I know one set of young parents who are wise beyond their years. They have several small children at home. Each time a new baby is born into that family, the father comes home from the hospital and tells his older children that they have a new sister or brother and as soon as the newborn is named, the parents refer to the infant only by name. No one in the family is every called "the baby" who needs Mommy's attention; it is a person called Chani/Moishy. As an added bonus, the one-year-old does not feel dispossessed of his/her title when the next child is born.

When a decision has to be made concerning family plans, wise parents involve their children in the discussion. This does not mean that the adults then do whatever the children want. It means that the children are consulted and thereby given the message that their opinions are important to their parents.

Years ago, when we bought our first home, my husband and I went to a flooring center to pick out carpets. The salesman showed us all of the synthetic carpet samples on the showroom floor. My husband looked at them. I looked at them, and our very young son studied them as well.

We talked for a while about the particular texture that was most pleasing and there was one sample of a new type of polyester that had just the right `feel' but the colors were awful. We asked the salesman if there were any other carpets made of that material with better coloring.

In the midst of this discussion, my pre-school son disappeared into the alcove behind the desk and came back shlepping a sample book that we had not been shown. Behind its soft cover, it contained the samples of the very latest, improved polyester carpet and the salesman had not remembered that it was there. We looked through the book, picked out the color we liked and that carpet lasted for well over twenty years! We were always grateful to the `person' who found it for us.

I will always have fond memories of my ninth grade World History class.

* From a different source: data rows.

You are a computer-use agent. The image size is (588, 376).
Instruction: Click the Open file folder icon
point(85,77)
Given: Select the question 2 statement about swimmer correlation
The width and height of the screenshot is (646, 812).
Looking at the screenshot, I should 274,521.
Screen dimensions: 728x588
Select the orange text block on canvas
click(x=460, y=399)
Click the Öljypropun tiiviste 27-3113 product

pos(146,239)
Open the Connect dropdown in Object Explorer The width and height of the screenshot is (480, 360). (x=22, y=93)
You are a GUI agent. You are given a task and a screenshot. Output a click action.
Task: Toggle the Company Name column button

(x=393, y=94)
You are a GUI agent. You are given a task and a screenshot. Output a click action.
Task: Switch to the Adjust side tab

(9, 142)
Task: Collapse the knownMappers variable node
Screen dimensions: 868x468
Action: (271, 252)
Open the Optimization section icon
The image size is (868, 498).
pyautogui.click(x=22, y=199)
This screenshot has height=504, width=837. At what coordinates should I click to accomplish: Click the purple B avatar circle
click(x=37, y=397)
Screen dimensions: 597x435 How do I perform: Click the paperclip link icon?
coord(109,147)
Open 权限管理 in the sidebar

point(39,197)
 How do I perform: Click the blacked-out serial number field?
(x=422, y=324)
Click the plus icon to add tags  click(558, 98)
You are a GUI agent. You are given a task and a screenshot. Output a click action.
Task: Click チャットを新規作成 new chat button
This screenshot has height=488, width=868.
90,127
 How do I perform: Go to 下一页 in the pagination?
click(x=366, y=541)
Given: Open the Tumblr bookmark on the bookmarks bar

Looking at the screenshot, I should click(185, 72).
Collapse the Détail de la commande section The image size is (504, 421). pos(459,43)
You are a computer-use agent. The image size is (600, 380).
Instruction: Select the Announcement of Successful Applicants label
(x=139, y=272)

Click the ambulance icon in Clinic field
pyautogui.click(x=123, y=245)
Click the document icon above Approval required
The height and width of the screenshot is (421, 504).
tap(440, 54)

Once a week, our teacher would throw out a subject and we would have a lively town- hall type of discussion about it. During that hour, we were not young students. We were serious 13- and 14- year-old philosophers and historians solving the problems of the world.

It is all a matter of attitude.

One family of pre-schoolers spent a whole morning at their front window, watching a new neighbor move into their building. They were intrigued by the movers who were rushing back and forth, unpacking a `lift' containing a household full of furniture plus a huge number of cartons filled with clothing, books and housewares.

For weeks after that, whenever the mother wanted the children to put away their toys, she would pull out some cartons which had come with the last grocery delivery, help the children toss all of the toys, dolls and blocks into the boxes, and then as they all carried the filled cartons to the corner of the room where the toys were kept, the mother and children would sing out loud, "The moving men are coming; the moving men are coming." The children were delighted to be moving men and the clean-up was accomplished in record time.

We can improve our own attitudes. When taking your children to the playground, it doesn't have to be an ordeal. Okay, so you are pushing a double stroller and you do have to account for the toddlers holding onto it. But you can actually enjoy yourself if you consider the trip "an outing with some nice people."

Last of all, don't think of your activities at about five in the afternoon, when you are bustling about in the kitchen, as actions leading up to "giving the children their supper."

Think of yourself as a hostess.

You are preparing a dinner party for several important guests. And even if they do tend to smear tehina on the chairs and spill the milk on the floor, welcome them to the table with a big smile, if not with a hug. And as they file in and take their places at the table, keep your perspective and bear in mind that this is a community of -- people.